Blake Baggett Interview
Story and photos by Shan Moore
After finding his stride at the midway point of last year’s race for the 250-class AMA Motocross championship, Blake Baggett struggled during the second half of the schedule and ultimately finished out the championship chase with less than desirable results, leaving him third overall behind Dean Wilson and Tyla Rattray in the final standings.
At the halfway mark of this year’s series, Baggett is in a similar position, the Monster Energy Pro Circuit Kawasaki rider now holding a 19-point lead in the standings. However, the SoCal rider seems determined to avoid his inconsistencies of last year, and finish out the season with the 2012 title.
Motocross.com caught up with Baggett after the Millville round, as he spoke about the series.
You pretty much had the Millville overall win in the bag until you went down in the second moto. What happened?
I just had a little mishap. I went down on the backside of a jump and I was trying to get the flagger’s attention so I wouldn’t get landed on while I was picking up my bike. It was just a little mistake. I felt everything was going my way and I was just clicking along. It was just one of those errors that kind of sneaks up on you.

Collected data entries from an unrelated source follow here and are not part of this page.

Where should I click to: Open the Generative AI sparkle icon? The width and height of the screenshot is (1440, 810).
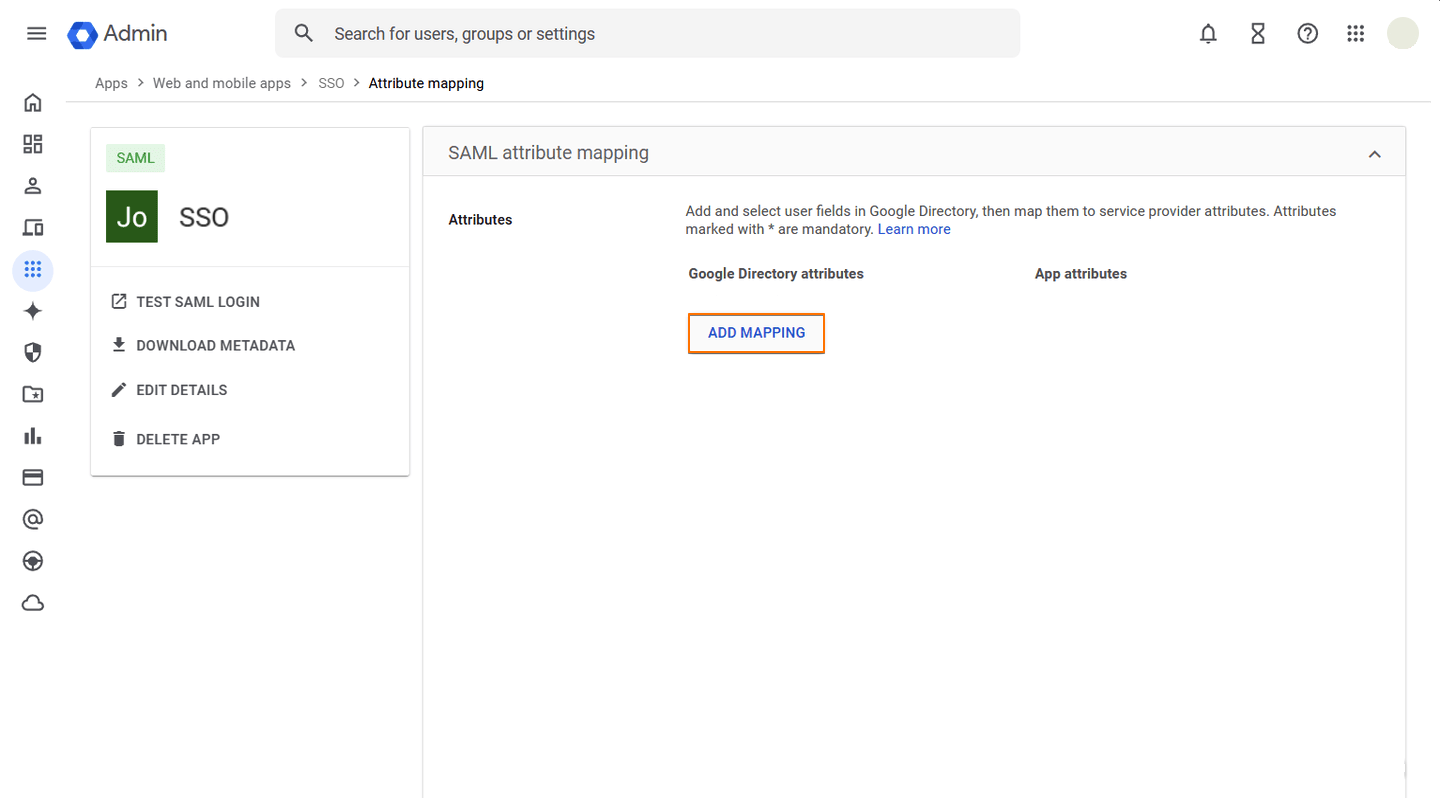[32, 310]
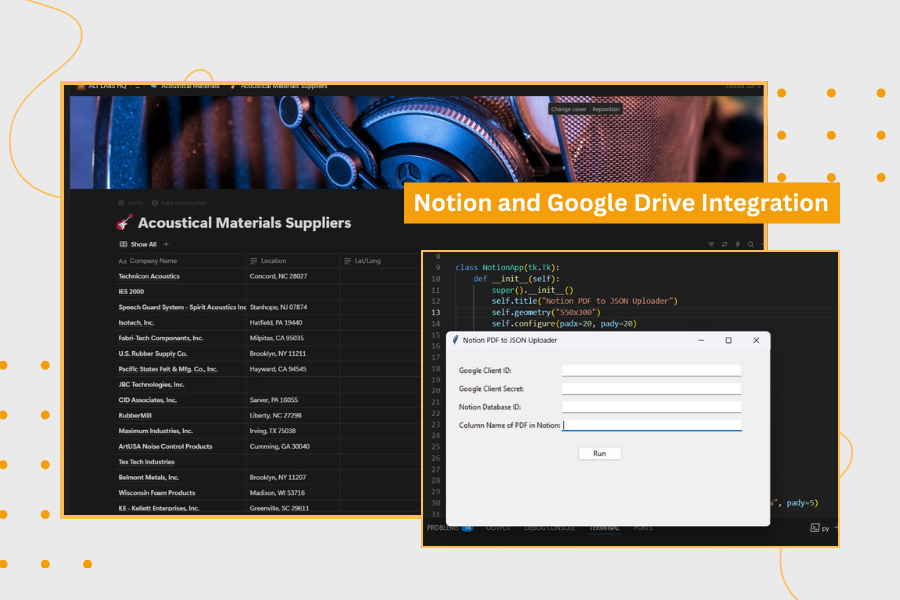The image size is (900, 600).
Task: Click the Change cover button
Action: (x=568, y=109)
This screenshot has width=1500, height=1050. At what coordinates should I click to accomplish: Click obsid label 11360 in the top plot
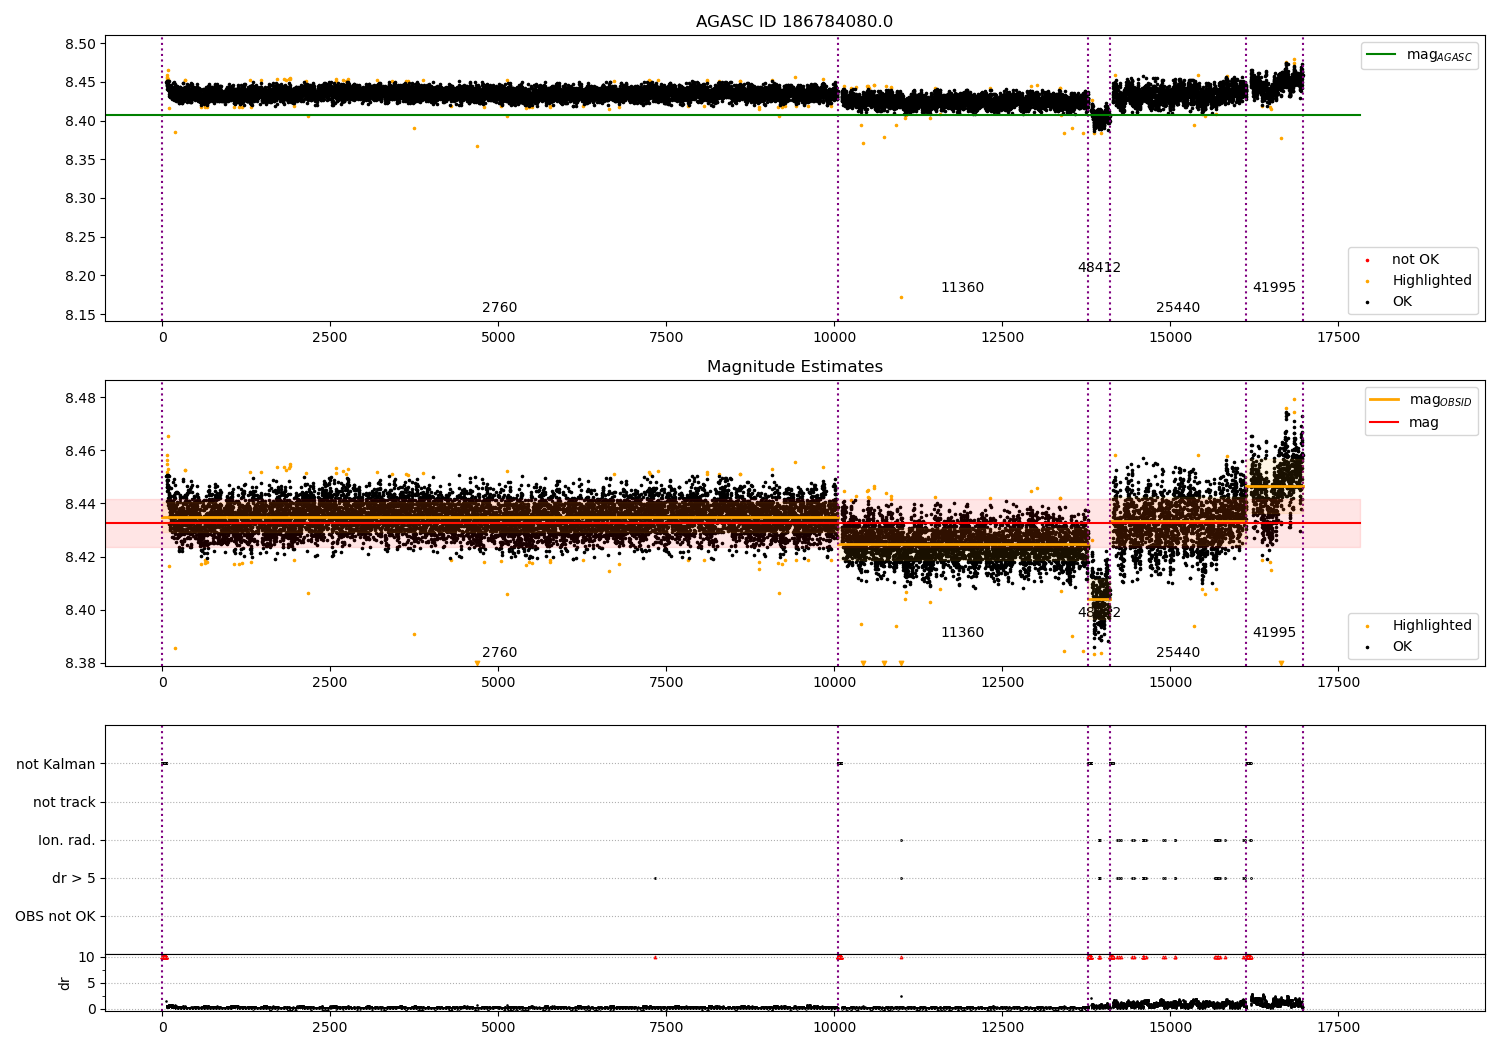click(x=962, y=288)
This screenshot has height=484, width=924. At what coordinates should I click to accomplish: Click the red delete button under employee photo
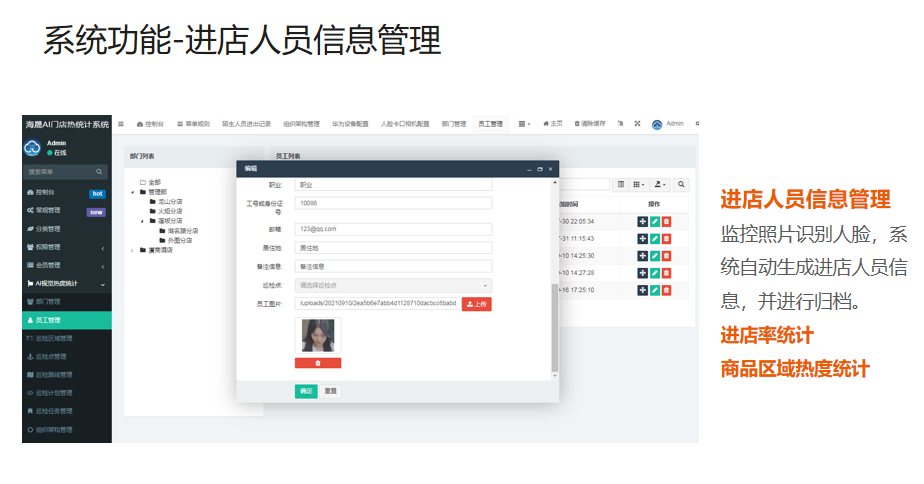(318, 363)
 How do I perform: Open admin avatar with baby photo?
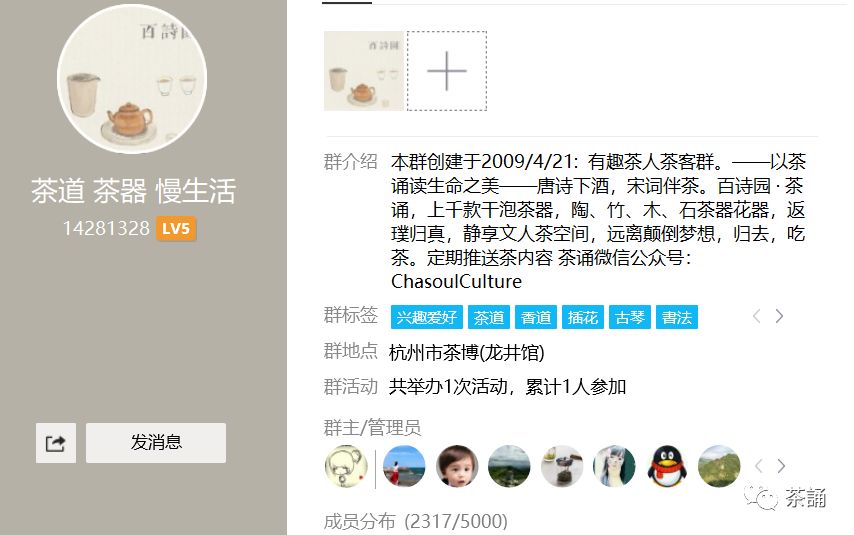pyautogui.click(x=457, y=466)
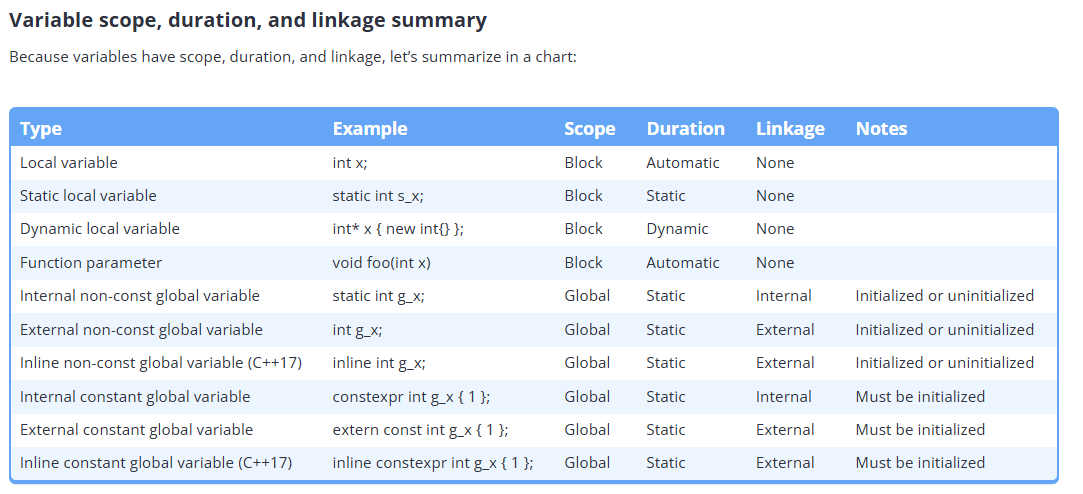Select "Internal non-const global variable" row label
Screen dimensions: 1083x494
140,296
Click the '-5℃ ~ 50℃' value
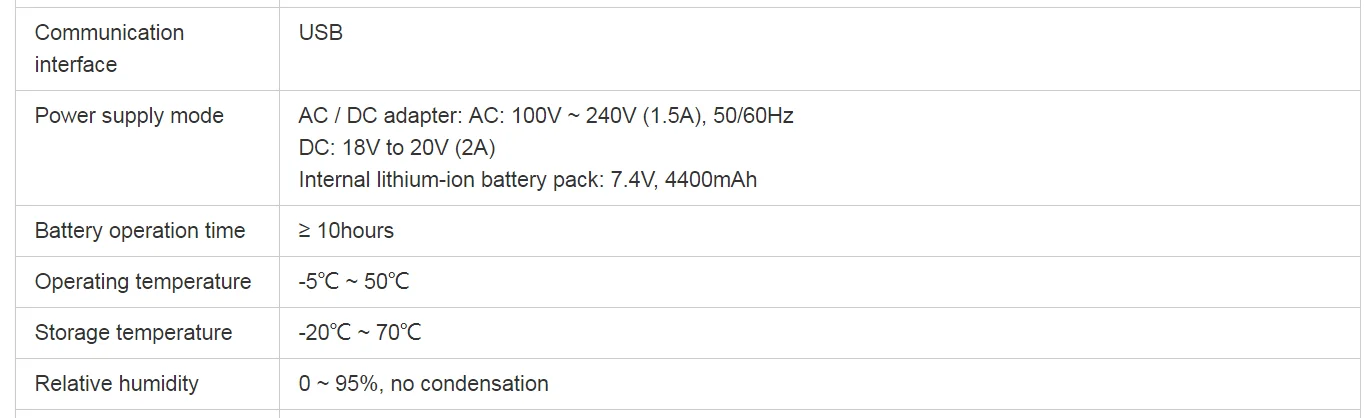The image size is (1368, 418). coord(354,282)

So far, the 250 class has been super-competitive with no less that five guys capable of winning any given race. What is it going to take to win this title?
You’re going to have to be on the podium in every moto, and still at the end you might not get it. So you’re going to have to be one or two every race and hopefully things fall your way.
We’ve had a lot of races that have been really close. I think everyone has just stepped up their game this year. Roczen’s going fast; Musquin’s going fast, Eli’s going fast; Barcia’s going fast. It’s just kind of a roll of the dices as to who is going to come out on top each week, because everyone has put in the work. Everyone’s going to twist it and try to catch the next guy. You kind of never know what’s going to happen.
You had kind of screwy thing happen at the start of the Lakewood race. Can you tell us about that?
Yeah, well we’re riding at altitude at Lakewood so we don’t have as much power as we usually have, so at that track we all start in first gear. It’s the only track where we start in first gear, so in the first moto, I got a good jump out of the gate and went to put it in second and I hit neutral. Everybody was gone by the time I figured it out.
It seems like in every race you are coming from the back after getting off to a bad start. And you do it so well that some people think you do it on purpose. Do you like to wait until the second half of the race to start your move?
No, not at all. If I knew how to stop getting a bad start, believe me, I would do it right now. I’m tired of coming from behind. It’s not planned, it just happens.
You are from southern California, and most of your competitors during the summer move out of California to Texas or Florida, someplace that is more eastern where it is more humid and the dirt is difference. Have you considered going back east to train?
Normally, I stay in California the entire year. This year I went to Villopoto’s house in Florida for two weeks, which is sandy and loamy. But I still prefer the tracks that are hard-packed.